The 'new' large species that is being referred to as 'Mega-Mantis' is _Plistospilota guineensis_. It really isn't new, only to those that have only seen it in the UK over the past two years. I got the original stock from a breeder in France in 2006. It was named Mega mantis by another breeder last year. There have been statements written that suggest it grows to 17cm, but I've never seen one longer than 12cm


----------



## The_Asa (Sep 23, 2008)

Rob Byatt said:


> The 'new' large species that is being referred to as 'Mega-Mantis' is _Plistospilota guineensis_. It really isn't new, only to those that have only seen it in the UK over the past two years. I got the original stock from a breeder in France in 2006. It was named Mega mantis by another breeder last year.
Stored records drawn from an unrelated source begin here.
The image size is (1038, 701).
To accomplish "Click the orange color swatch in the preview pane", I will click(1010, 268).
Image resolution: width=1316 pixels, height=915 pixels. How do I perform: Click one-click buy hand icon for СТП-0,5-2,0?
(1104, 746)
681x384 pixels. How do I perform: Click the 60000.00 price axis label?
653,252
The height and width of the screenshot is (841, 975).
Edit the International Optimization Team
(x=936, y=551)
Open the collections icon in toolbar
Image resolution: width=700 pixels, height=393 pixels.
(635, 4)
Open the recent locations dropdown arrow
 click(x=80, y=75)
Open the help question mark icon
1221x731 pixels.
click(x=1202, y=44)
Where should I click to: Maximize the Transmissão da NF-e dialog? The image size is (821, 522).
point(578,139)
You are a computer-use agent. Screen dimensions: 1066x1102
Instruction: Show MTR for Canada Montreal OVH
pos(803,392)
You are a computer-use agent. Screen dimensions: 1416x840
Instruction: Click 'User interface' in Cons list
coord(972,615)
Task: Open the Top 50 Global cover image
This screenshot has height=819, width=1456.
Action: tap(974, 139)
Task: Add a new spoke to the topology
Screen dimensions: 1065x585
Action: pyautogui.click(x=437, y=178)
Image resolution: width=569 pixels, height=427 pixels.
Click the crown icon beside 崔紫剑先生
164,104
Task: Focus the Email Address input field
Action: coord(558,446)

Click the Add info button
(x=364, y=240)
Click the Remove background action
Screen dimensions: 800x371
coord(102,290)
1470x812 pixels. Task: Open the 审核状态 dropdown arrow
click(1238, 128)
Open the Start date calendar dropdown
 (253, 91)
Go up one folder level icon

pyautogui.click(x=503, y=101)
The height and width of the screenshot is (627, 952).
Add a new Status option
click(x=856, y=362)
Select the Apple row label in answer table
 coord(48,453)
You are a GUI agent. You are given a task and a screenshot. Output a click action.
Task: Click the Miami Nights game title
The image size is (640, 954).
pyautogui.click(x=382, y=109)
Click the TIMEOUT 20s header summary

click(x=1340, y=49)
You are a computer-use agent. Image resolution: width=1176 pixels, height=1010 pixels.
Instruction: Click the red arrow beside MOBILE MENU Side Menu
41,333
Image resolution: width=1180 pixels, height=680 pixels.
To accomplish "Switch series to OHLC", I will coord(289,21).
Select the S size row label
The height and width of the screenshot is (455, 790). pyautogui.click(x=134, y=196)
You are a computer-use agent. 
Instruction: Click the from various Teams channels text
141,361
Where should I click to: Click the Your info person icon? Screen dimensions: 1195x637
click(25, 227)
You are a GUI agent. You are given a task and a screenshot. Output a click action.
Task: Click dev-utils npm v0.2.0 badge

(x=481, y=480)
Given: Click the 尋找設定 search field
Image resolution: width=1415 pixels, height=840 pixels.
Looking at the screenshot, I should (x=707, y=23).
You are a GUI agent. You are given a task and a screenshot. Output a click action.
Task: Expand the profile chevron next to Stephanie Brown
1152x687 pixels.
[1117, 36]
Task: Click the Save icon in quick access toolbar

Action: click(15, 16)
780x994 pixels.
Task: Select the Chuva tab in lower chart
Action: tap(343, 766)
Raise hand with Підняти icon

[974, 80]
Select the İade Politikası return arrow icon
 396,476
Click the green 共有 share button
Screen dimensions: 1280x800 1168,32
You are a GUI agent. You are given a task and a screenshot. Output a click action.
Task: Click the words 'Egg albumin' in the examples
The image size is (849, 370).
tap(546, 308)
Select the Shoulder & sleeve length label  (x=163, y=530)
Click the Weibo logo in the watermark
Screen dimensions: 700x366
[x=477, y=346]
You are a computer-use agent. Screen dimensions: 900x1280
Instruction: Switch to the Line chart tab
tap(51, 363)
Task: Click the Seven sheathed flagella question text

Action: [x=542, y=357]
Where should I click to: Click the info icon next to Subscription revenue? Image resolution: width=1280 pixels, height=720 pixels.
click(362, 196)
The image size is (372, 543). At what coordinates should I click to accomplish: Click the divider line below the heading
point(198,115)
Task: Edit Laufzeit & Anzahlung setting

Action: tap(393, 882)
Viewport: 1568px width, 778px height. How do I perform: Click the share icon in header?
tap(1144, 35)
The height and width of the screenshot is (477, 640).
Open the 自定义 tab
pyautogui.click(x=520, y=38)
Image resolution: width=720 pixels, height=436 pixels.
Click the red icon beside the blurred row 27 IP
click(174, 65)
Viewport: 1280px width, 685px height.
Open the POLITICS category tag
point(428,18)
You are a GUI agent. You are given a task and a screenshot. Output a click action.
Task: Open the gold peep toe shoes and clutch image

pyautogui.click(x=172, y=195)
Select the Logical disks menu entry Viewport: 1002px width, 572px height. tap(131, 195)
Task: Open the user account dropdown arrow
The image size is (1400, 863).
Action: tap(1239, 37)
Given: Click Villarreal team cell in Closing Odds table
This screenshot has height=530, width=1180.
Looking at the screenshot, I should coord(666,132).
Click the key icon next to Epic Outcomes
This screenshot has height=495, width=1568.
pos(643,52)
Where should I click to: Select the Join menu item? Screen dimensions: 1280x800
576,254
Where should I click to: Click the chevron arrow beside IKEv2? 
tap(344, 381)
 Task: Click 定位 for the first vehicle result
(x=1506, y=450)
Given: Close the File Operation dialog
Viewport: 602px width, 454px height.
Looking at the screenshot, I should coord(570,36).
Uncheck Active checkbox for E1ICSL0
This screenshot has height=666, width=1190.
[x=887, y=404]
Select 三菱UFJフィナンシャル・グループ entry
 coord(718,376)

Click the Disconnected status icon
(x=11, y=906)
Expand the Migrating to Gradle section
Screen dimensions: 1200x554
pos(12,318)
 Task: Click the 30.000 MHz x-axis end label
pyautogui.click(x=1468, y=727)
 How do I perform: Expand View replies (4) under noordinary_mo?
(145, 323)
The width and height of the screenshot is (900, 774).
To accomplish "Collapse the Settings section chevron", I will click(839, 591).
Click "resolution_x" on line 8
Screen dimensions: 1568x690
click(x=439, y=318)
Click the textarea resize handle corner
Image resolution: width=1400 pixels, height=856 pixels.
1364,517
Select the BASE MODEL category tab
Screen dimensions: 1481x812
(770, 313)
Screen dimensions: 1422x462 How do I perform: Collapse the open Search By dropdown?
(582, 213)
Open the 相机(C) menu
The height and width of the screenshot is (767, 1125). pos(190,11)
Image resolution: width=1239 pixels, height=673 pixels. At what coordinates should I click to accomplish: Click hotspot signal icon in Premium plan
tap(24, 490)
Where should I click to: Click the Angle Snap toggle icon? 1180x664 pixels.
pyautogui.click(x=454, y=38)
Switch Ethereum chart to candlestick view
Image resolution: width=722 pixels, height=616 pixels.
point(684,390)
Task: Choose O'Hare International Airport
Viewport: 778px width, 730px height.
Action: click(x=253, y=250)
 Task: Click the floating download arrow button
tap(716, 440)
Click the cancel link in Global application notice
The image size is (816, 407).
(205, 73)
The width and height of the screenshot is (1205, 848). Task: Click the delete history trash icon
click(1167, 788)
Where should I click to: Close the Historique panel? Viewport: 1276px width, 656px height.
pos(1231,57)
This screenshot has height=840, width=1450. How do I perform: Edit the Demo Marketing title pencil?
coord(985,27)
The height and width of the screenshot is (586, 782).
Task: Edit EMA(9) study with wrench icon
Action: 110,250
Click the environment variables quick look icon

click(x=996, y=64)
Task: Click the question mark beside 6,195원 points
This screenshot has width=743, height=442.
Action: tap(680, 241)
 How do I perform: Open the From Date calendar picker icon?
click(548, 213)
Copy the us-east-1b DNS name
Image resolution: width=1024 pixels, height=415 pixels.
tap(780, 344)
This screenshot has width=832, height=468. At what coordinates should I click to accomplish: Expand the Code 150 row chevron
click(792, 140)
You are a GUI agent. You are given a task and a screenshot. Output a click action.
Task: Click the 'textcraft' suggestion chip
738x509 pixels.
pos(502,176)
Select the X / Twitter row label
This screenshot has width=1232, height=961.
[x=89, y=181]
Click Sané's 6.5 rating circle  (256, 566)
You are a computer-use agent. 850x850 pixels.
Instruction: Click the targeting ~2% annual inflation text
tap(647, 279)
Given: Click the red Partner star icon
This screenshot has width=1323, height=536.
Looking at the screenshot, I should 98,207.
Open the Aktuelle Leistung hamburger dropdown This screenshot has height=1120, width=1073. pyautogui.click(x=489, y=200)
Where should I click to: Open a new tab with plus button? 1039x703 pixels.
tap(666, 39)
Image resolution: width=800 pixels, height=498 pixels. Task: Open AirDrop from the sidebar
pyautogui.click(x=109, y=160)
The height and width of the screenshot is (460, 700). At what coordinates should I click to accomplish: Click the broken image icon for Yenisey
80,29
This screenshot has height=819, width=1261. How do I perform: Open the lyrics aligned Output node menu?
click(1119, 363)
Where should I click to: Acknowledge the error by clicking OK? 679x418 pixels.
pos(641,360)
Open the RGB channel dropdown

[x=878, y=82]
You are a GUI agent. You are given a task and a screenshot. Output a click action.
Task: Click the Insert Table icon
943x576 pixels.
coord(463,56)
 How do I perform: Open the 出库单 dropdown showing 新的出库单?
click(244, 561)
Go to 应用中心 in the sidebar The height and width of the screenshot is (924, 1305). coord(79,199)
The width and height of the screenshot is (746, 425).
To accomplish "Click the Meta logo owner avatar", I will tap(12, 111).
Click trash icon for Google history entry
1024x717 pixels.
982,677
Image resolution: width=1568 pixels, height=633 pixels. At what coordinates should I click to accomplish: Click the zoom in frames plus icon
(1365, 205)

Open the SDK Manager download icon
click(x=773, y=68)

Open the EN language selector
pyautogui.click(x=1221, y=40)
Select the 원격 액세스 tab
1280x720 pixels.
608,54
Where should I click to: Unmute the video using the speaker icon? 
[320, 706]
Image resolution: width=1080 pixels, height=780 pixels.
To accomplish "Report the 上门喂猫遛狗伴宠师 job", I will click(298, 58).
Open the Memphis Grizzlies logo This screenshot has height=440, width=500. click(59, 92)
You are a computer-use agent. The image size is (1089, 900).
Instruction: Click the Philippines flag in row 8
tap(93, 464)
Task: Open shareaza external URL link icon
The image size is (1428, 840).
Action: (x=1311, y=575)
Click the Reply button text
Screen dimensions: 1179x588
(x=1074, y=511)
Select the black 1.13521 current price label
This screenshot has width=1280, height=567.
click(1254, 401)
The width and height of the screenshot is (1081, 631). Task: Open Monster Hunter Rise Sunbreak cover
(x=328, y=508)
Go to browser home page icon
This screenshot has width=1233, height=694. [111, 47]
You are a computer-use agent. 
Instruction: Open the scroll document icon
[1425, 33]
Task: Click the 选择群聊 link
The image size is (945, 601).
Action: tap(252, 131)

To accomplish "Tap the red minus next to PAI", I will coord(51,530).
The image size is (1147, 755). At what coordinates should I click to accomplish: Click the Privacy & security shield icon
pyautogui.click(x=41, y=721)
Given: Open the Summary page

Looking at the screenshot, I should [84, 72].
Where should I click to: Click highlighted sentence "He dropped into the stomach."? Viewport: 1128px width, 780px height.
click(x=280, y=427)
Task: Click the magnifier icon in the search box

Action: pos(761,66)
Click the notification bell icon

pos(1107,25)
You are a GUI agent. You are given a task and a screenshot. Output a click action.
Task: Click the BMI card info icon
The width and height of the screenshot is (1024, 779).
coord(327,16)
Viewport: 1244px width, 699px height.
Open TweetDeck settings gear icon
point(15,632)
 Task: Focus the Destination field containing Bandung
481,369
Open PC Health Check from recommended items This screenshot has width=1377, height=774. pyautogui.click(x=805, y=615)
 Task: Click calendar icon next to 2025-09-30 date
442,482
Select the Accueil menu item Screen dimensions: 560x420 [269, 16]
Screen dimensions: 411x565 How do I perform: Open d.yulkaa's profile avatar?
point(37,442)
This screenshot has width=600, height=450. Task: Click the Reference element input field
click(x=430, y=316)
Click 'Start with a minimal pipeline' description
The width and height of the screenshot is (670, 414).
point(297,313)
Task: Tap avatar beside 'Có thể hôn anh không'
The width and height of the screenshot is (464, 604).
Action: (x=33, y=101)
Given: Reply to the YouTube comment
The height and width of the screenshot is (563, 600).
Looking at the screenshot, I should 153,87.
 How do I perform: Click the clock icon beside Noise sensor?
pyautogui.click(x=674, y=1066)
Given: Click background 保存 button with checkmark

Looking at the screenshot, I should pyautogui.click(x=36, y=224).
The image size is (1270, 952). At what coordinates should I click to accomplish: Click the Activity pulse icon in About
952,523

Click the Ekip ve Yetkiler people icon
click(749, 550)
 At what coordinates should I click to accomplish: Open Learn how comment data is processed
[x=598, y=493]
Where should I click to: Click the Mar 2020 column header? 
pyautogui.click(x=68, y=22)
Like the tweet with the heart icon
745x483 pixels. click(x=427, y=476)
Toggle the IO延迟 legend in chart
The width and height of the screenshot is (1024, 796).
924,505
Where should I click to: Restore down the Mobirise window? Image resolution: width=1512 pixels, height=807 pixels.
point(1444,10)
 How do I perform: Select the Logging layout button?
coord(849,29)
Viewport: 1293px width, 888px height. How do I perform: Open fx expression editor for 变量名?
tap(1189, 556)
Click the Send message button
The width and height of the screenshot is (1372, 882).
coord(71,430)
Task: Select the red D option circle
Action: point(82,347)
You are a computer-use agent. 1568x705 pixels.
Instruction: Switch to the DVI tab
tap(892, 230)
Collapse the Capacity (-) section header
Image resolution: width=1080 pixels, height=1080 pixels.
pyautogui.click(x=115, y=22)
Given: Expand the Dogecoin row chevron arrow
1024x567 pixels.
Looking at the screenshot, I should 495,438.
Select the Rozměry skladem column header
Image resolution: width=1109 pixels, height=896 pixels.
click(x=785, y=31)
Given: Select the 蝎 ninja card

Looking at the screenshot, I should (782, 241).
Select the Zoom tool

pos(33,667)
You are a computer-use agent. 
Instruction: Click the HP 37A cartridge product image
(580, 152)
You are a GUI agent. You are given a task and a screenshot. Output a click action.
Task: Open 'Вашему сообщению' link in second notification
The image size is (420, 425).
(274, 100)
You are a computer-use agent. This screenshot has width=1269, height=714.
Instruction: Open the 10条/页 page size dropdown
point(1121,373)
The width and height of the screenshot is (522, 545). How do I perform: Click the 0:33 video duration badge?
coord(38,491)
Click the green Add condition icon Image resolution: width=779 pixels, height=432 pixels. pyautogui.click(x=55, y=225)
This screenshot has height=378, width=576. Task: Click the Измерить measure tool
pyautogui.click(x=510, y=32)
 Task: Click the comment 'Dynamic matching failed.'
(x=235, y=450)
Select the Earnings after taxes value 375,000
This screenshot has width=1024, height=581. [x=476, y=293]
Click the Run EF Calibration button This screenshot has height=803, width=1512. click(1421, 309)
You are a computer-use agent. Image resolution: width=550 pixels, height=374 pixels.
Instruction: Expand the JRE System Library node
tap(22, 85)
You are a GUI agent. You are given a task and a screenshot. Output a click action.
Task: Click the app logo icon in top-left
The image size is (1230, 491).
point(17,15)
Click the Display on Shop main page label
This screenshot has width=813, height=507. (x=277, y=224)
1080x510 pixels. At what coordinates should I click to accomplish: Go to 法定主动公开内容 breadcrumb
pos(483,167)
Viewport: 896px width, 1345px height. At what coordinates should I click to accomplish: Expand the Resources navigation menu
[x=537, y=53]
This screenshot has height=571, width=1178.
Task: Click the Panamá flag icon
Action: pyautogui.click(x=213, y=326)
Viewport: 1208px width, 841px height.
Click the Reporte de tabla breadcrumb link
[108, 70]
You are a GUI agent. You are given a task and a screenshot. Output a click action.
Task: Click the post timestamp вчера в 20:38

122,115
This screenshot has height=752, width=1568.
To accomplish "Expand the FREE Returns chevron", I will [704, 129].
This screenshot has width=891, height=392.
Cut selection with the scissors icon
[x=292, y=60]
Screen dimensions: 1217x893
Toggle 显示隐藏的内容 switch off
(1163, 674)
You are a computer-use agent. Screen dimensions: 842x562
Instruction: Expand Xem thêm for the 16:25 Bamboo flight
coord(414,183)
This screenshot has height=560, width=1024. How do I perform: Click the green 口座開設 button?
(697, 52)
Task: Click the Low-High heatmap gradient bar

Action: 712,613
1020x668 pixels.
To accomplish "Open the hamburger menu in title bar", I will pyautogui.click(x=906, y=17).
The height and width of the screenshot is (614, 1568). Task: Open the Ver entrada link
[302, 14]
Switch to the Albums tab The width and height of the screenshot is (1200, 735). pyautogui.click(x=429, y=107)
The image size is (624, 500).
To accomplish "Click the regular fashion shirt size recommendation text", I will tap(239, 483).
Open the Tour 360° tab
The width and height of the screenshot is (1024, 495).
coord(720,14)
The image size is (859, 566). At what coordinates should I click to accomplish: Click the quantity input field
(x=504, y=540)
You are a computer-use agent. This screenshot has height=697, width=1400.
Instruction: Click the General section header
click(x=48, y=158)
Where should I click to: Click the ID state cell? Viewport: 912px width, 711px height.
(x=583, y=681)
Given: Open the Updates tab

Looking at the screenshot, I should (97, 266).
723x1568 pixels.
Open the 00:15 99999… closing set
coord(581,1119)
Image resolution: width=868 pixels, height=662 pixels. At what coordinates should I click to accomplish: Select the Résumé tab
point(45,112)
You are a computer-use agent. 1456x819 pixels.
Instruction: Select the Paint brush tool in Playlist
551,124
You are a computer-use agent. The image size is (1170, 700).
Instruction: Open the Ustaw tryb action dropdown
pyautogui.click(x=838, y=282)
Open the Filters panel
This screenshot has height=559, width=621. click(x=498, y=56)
There have been statements written that suggest it grows to 17cm, but I've never seen one longer than 12cm


The species is beast.  

All of these "mega mantis" things have turned out as bull...


----------



## yeatzee (Sep 23, 2008)

Dude I want a 20cm mantis lol


----------



## idolomantis (Sep 23, 2008)

"what shall i feed it today.. a mouse!!!"


----------



## yeatzee (Sep 23, 2008)

I know, I'd have to make sure my toy rat terrier would'nt be near it because they would prolly duke it out till the end lol.


----------



## idolomantis (Sep 23, 2008)

yeatzee said:


> I know, I'd have to make sure my toy rat terrier would'nt be near it because they would prolly duke it out till the end lol.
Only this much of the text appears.